▶ **YOUR TASKS**:
1. Decide whether each statement below agrees with the forum post about the cluster, answering yes or no and quoting the deciding words of the post: (a) migrations take a very long time even when the cluster holds no data; (b) after a restart, a single instance rejoins the cluster without trouble; (c) the setup runs on a single server.
2. Retype the part of the forum post about the cluster between "Good chance of" and "join requests (empty)", inclusive.

Which is running on two separate servers. If run docker-compose down --rmi all and start the clusters they seem to work and join however are somehow forever doing migrations (with no data?).
My problems are:
Somehow I can start a cluster with size 0 ?
Good chance of seeing the following being spammed in the logs: WARNING (hardware): (hardware.c:2262) failed to resolve mounted device /dev/md1: 2 (No such file or directory)
Restarting a single instance essentially breaks the cluster and no longer rejoins citing:
skipping forming cluster - cannot form new cluster from pending join requests (empty)
or
join request timed out for principal bb96c64c0902500
or
ctrl ack (14): unexpected source bb96c64c0902500
The only thing which resolves this is completely deleting the image (so far) and trying again - which is not production friendly.
The other issue I see is that migrations take quite literally forever - even though there is no data in the cluster at all.

▶ **SUPPLIED INFORMATION**:
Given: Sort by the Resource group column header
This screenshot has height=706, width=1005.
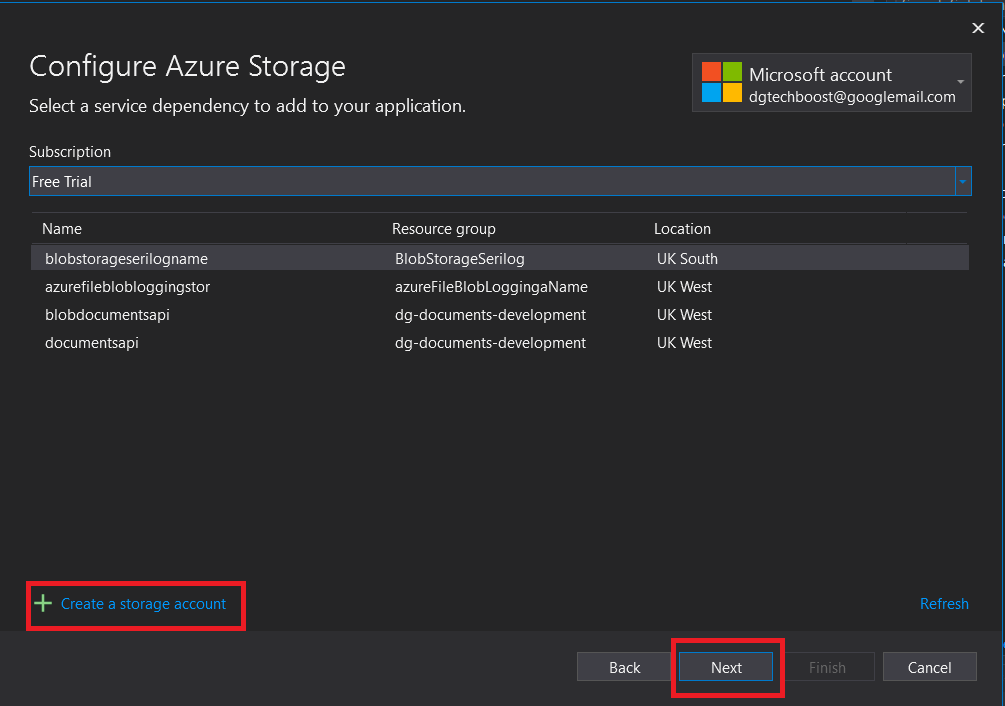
---
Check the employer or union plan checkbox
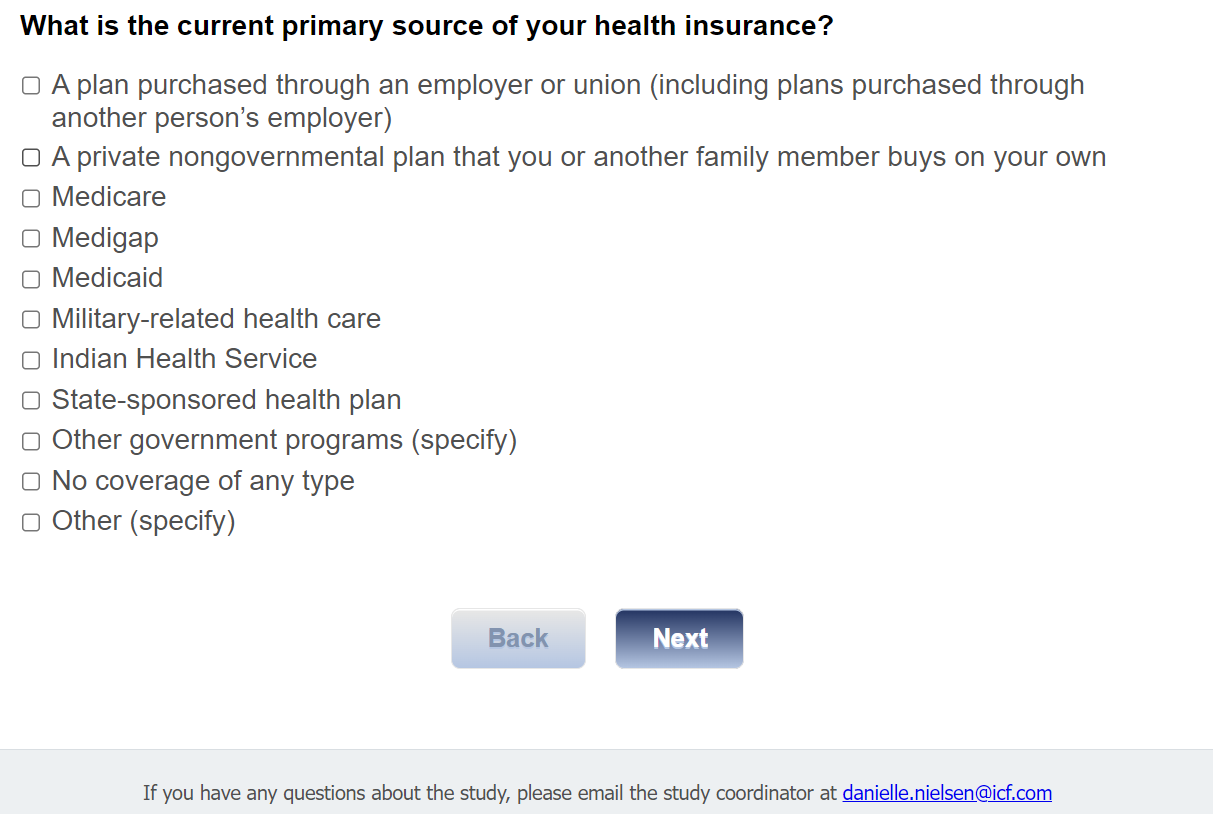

▶ **EXPECTED OUTPUTS**:
1.
(a) Yes: "migrations take quite literally forever - even though there is no data in the cluster at all."
(b) No: "Restarting a single instance essentially breaks the cluster and no longer rejoins"
(c) No: "Which is running on two separate servers."

2.
Good chance of seeing the following being spammed in the logs: WARNING (hardware): (hardware.c:2262) failed to resolve mounted device /dev/md1: 2 (No such file or directory)
Restarting a single instance essentially breaks the cluster and no longer rejoins citing:
skipping forming cluster - cannot form new cluster from pending join requests (empty)